→ AIM OF THE TASK: Look through the listing and locate every line containing the word "will"; copy those lines.

→ DATA RECORDS:

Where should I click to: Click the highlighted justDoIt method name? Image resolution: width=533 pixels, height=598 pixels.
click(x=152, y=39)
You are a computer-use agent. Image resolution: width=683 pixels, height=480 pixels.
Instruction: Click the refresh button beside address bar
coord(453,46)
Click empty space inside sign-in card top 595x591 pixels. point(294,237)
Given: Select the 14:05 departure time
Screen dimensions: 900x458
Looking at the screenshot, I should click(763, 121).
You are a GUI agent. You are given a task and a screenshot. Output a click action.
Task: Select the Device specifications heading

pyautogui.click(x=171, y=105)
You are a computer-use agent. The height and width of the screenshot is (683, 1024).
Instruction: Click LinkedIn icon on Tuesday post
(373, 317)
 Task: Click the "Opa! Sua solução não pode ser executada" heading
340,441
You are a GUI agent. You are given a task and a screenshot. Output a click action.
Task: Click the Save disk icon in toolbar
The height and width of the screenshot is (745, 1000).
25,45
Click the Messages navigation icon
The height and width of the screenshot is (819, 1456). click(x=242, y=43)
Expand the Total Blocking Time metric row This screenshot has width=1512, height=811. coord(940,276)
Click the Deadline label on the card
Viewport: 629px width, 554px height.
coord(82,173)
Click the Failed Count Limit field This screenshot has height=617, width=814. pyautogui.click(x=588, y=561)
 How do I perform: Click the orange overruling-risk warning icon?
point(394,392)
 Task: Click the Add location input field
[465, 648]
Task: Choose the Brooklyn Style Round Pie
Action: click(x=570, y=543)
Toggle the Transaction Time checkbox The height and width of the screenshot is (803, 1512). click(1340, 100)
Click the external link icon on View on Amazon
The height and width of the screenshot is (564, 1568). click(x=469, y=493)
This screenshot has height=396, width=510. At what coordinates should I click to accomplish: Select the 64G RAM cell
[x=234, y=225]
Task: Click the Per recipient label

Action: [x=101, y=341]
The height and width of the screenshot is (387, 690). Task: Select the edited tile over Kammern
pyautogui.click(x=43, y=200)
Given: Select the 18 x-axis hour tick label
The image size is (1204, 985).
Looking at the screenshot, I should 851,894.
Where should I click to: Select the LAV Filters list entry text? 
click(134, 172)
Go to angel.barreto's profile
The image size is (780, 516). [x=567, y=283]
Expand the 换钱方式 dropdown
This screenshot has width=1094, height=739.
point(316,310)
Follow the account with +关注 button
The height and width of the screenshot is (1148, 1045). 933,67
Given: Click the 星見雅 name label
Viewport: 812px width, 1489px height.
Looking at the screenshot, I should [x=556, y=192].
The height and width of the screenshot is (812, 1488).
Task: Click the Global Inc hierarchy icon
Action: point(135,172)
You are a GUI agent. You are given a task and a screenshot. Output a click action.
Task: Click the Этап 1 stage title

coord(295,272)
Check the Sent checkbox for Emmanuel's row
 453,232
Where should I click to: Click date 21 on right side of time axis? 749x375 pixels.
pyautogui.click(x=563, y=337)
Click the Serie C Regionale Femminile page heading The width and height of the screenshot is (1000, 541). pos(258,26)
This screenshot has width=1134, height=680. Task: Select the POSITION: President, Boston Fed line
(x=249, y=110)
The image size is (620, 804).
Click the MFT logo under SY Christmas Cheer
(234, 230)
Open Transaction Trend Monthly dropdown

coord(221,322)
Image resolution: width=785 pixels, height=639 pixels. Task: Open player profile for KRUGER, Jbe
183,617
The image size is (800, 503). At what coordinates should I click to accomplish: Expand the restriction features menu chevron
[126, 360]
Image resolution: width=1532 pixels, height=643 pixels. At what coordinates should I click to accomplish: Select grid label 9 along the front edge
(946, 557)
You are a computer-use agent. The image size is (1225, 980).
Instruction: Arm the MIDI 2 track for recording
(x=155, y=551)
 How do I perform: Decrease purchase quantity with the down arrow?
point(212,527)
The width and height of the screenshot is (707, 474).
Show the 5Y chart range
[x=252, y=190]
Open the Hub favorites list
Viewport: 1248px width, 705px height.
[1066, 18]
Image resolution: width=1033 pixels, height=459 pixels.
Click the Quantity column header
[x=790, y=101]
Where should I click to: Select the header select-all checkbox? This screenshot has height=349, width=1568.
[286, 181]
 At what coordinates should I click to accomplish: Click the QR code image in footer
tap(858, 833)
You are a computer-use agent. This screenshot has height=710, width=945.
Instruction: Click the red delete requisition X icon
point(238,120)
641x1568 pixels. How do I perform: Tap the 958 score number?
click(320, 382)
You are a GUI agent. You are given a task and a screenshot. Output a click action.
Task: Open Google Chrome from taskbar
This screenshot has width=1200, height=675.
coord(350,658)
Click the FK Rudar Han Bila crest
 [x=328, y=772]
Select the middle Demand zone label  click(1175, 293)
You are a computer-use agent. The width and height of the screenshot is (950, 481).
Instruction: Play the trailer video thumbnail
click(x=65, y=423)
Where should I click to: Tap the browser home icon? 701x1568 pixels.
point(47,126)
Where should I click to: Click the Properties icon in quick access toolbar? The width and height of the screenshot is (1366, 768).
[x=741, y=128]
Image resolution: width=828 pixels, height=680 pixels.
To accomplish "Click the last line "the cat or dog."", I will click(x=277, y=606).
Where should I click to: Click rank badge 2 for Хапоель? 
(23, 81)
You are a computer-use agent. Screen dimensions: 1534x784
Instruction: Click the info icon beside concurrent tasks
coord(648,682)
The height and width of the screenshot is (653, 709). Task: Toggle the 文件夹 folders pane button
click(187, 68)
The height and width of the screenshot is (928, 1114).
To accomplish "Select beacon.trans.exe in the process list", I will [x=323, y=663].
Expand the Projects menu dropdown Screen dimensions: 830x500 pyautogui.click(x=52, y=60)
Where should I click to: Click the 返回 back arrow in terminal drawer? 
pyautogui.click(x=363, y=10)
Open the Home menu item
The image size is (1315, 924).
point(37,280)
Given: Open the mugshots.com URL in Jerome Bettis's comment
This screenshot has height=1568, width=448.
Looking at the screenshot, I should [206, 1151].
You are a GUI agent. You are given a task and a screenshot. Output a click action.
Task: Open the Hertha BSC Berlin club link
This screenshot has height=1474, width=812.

→ ANSWER TO THIS PROBLEM:
To accomplish "Click the last line "the cat or dog."", I will click(x=277, y=606).
To accomplish "Select beacon.trans.exe in the process list", I will [x=323, y=663].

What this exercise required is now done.